The primary histopathological diagnosis of PC should ideally be confirmed by two pathologists. After staining the prostate cores with haematoxylin and eosin (H&E stain), the pathologists will first study the architectural patterns (presence of small glands with haphazard distribution, cribriform, fused and poorly formed glands or solid sheets, cords or isolated cells), the nuclear atypia (increase nucleocytoplasmic ratio with prominent nucleoli) and the prognostic factors like invasive growth and presence of perineural infiltration [32] (Fig. 3.3a–c). Additional immunohistochemical studies are sometimes needed for small tumour foci to identify invasive adenocarcinoma which is characterized by a loss of basal cells and, consequently, negative basal cell markers (34βE12 and p63). Conversely there will be a positive study for alpha-methylacyl-CoA racemase (AMACR, also called 504 s) which is upregulated in prostate carcinoma [32] (Fig. 3.4). Nonetheless immunohistochemistry should be reserved only for equivocal cases where conventional pathology is inconclusive [33]. PC histopathological grading was first reported by Gleason [34] and was modified later by the International Society of Urological Pathologists (ISUP) [35] (Table 3.1). The histopathological report must also include the localization and the number of positive cores out of the total number (generally 12), as well as the length of the malignant tissue in millimetres in every positive core. This is reported as a percentage of the total length of the positive cores. Several studies have demonstrated that the total tumour length in biopsy cores is an important prognostic factor. This was even suggested to have a stronger correlation with overall survival than the patient’s age, serum PSA or Gleason score [36]. This factor is taken into account especially when considering a patient for active surveillance (see later).
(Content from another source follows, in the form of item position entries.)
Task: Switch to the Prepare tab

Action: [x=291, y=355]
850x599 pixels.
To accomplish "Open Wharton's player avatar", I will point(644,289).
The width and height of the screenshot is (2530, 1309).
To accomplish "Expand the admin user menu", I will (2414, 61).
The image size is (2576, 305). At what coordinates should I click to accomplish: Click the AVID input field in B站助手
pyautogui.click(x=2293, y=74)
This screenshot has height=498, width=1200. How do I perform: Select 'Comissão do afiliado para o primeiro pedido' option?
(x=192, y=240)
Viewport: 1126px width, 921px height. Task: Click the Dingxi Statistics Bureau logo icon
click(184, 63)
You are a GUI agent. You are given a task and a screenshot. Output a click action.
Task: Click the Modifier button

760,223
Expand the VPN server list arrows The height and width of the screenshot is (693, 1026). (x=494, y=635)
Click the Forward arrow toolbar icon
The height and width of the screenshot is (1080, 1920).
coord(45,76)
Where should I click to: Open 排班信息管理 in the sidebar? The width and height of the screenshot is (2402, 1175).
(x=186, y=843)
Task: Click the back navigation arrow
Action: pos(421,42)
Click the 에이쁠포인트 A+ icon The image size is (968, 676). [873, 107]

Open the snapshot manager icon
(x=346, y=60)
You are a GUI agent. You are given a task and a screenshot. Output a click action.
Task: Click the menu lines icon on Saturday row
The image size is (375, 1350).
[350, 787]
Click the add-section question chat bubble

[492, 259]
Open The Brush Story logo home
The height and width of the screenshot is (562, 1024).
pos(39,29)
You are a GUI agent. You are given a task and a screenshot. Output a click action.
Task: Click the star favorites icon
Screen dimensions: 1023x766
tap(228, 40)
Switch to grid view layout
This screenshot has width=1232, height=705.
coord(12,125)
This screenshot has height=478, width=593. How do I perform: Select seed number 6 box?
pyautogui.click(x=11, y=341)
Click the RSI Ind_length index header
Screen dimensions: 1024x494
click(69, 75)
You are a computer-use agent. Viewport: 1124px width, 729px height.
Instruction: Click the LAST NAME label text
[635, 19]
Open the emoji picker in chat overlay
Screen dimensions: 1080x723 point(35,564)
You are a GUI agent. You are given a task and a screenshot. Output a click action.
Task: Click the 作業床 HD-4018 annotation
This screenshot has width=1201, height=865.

A repeat biopsy is indicated within 3–6 months in the presence of atypical small acinar proliferation (ASAP) as this is associated with a subsequent PC diagnosis in 40 % of patients [37]. It is also performed when extensive prostatic intraepithelial neoplasia (PIN) is seen on multiple sites (≥2 cores) carrying a 20–30 % risk of cancer [38, 39], as well as when the PSA is rising with the appearance of a prostate nodule during regular follow-up. However non-extensive (unifocal) high-grade PIN as an isolated finding is no longer considered an indication for repeat biopsy [40] unless there are new changes suggesting disease progression, i.e. PSA increase or appearance of a nodule on DRE during subsequent follow-up. Here it is recommended to perform MRI in order to define the suspected zone. If MRI is not available, 4–6 biopsies should be taken at the apex and the transitional zone in addition to the standard 12 biopsies [41]. A saturation biopsy exceeding 20 cores can also be recommended in highly suspicious cases with a previous negative biopsy. The incidence of PC detected in such circumstances is reported to be between 30 and 43 % [42].